→ WORK REQUEST: Nothing but the lines from the one containing "The image size is (843, 820)." through the end of the entries should be set down, each exactly as written.

→ INFORMATION PROVIDED:
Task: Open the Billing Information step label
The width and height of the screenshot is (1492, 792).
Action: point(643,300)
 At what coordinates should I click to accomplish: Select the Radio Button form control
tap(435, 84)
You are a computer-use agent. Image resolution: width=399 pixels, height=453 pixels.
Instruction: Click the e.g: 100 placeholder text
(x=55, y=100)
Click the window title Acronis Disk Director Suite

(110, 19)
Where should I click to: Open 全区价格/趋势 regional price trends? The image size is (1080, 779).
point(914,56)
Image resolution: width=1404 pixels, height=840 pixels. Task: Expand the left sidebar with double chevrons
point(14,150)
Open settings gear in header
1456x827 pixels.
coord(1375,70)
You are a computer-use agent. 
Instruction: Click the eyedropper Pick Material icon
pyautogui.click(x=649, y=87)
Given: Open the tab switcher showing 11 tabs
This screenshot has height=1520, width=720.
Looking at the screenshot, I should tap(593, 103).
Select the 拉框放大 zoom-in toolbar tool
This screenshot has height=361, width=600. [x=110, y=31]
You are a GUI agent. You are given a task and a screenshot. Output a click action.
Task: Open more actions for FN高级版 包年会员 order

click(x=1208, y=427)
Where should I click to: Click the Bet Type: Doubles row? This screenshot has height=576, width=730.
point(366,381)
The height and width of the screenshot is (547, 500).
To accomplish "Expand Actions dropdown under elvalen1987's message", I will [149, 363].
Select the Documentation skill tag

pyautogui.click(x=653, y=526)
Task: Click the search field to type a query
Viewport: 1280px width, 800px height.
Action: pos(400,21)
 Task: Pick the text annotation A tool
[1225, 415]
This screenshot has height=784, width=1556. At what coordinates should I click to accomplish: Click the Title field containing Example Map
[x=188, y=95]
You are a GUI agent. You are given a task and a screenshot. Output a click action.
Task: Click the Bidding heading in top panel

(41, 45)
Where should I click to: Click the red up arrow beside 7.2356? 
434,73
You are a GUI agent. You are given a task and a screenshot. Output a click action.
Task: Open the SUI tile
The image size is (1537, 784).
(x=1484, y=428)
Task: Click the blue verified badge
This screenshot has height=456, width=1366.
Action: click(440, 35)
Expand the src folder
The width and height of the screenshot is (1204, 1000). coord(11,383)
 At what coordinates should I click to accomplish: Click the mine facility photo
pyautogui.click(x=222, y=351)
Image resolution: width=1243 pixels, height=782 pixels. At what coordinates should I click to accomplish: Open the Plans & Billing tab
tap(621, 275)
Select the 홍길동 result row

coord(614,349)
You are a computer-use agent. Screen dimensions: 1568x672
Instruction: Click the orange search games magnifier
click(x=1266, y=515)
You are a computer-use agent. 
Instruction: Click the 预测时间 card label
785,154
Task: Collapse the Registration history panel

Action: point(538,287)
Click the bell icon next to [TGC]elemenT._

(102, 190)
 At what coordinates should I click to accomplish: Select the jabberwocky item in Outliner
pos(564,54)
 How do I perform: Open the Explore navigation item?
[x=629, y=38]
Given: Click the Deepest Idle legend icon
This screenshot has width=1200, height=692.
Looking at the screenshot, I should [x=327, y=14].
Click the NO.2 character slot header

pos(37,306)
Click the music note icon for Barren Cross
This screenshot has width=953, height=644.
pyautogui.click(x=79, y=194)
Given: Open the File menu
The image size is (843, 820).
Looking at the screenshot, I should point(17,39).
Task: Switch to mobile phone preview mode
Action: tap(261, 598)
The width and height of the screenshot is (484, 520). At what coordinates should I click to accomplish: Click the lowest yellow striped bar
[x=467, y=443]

→ WRITTEN SOLUTION:
The image size is (843, 820).
Looking at the screenshot, I should point(17,39).
Task: Switch to mobile phone preview mode
Action: tap(261, 598)
The width and height of the screenshot is (484, 520). At what coordinates should I click to accomplish: Click the lowest yellow striped bar
[x=467, y=443]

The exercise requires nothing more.